▼

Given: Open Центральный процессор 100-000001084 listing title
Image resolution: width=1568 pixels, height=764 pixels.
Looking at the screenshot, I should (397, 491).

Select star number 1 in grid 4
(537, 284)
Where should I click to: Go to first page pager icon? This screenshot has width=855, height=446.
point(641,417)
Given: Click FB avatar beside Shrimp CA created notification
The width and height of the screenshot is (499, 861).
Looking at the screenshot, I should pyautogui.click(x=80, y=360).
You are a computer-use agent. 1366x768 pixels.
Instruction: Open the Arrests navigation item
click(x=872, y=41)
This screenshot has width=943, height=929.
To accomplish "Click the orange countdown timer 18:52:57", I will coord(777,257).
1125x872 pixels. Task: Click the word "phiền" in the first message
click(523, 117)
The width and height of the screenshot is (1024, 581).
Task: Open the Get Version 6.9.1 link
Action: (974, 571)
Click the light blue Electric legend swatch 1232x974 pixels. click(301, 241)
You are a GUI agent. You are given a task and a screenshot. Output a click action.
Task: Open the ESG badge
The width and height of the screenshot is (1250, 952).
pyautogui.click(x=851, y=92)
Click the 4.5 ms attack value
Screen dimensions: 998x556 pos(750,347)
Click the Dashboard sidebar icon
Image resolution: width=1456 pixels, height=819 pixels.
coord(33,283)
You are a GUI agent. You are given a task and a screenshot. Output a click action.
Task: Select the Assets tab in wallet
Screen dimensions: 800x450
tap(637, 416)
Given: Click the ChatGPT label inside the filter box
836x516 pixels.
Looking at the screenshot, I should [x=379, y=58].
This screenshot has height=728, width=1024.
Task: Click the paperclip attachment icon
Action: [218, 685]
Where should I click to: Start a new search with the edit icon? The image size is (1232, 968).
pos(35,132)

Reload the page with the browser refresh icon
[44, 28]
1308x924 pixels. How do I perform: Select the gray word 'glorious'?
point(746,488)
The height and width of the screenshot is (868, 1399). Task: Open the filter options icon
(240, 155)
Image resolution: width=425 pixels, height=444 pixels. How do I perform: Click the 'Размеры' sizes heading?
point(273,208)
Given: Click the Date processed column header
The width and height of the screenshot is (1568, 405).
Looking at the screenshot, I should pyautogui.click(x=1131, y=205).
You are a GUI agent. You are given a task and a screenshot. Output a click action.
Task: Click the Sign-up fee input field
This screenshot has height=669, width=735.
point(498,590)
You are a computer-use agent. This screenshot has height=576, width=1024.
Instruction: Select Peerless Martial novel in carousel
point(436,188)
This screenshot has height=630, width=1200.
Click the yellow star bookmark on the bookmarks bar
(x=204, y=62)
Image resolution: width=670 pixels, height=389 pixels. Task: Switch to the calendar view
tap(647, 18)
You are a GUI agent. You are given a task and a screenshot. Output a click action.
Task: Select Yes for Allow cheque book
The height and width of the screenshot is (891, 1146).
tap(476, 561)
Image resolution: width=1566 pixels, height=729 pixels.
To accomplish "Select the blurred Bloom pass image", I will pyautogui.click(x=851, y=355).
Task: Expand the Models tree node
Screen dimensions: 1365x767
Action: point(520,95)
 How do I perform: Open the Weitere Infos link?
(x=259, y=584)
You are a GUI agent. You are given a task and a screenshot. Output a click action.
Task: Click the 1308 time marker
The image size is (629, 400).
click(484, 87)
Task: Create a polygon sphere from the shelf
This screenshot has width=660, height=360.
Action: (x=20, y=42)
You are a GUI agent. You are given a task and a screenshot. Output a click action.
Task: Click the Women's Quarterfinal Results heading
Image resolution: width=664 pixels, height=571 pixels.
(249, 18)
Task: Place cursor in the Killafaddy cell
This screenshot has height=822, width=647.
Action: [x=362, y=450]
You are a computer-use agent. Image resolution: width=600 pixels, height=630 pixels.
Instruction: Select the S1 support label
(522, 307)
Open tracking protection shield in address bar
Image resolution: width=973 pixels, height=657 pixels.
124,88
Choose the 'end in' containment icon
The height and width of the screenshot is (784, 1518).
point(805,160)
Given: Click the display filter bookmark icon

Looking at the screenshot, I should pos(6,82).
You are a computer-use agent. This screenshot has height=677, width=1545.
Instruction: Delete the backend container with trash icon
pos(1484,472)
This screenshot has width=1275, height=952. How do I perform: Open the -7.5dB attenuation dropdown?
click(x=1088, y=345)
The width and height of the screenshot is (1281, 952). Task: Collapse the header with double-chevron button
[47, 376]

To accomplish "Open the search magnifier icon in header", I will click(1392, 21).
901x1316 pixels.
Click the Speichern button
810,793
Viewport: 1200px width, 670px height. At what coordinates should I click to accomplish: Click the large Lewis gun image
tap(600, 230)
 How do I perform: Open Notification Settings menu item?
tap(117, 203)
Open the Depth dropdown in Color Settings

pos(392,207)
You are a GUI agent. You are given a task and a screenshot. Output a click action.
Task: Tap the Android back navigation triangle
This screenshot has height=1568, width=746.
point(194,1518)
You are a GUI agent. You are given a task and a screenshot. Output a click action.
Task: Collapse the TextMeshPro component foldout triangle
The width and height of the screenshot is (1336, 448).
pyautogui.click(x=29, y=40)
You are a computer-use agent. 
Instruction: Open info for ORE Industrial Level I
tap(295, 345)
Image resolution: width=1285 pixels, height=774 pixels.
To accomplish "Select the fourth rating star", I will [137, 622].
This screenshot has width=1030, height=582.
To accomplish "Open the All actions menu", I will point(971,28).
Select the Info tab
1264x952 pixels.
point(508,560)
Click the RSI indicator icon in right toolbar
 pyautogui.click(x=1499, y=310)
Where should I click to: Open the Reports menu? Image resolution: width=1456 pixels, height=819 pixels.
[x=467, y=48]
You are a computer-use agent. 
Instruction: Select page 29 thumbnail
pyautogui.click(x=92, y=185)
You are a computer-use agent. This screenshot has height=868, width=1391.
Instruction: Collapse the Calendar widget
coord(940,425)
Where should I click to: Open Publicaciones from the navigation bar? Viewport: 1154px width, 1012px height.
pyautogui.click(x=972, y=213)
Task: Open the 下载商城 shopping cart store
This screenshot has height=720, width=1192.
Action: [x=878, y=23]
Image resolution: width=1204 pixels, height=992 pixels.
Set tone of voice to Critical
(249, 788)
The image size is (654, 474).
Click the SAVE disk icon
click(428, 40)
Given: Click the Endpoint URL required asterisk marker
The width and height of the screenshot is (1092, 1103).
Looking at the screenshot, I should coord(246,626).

▲

*Required action*
Once you find the line with "Given: Click FB" in the entries above, output it and each line after it up to and including the line with "Click the Dashboard sidebar icon", and nothing else.

*Solution for this exercise*
Given: Click FB avatar beside Shrimp CA created notification
The width and height of the screenshot is (499, 861).
Looking at the screenshot, I should pyautogui.click(x=80, y=360).
You are a computer-use agent. 1366x768 pixels.
Instruction: Open the Arrests navigation item
click(x=872, y=41)
This screenshot has width=943, height=929.
To accomplish "Click the orange countdown timer 18:52:57", I will coord(777,257).
1125x872 pixels. Task: Click the word "phiền" in the first message
click(523, 117)
The width and height of the screenshot is (1024, 581).
Task: Open the Get Version 6.9.1 link
Action: (974, 571)
Click the light blue Electric legend swatch 1232x974 pixels. click(301, 241)
You are a GUI agent. You are given a task and a screenshot. Output a click action.
Task: Open the ESG badge
The width and height of the screenshot is (1250, 952).
pyautogui.click(x=851, y=92)
Click the 4.5 ms attack value
Screen dimensions: 998x556 pos(750,347)
Click the Dashboard sidebar icon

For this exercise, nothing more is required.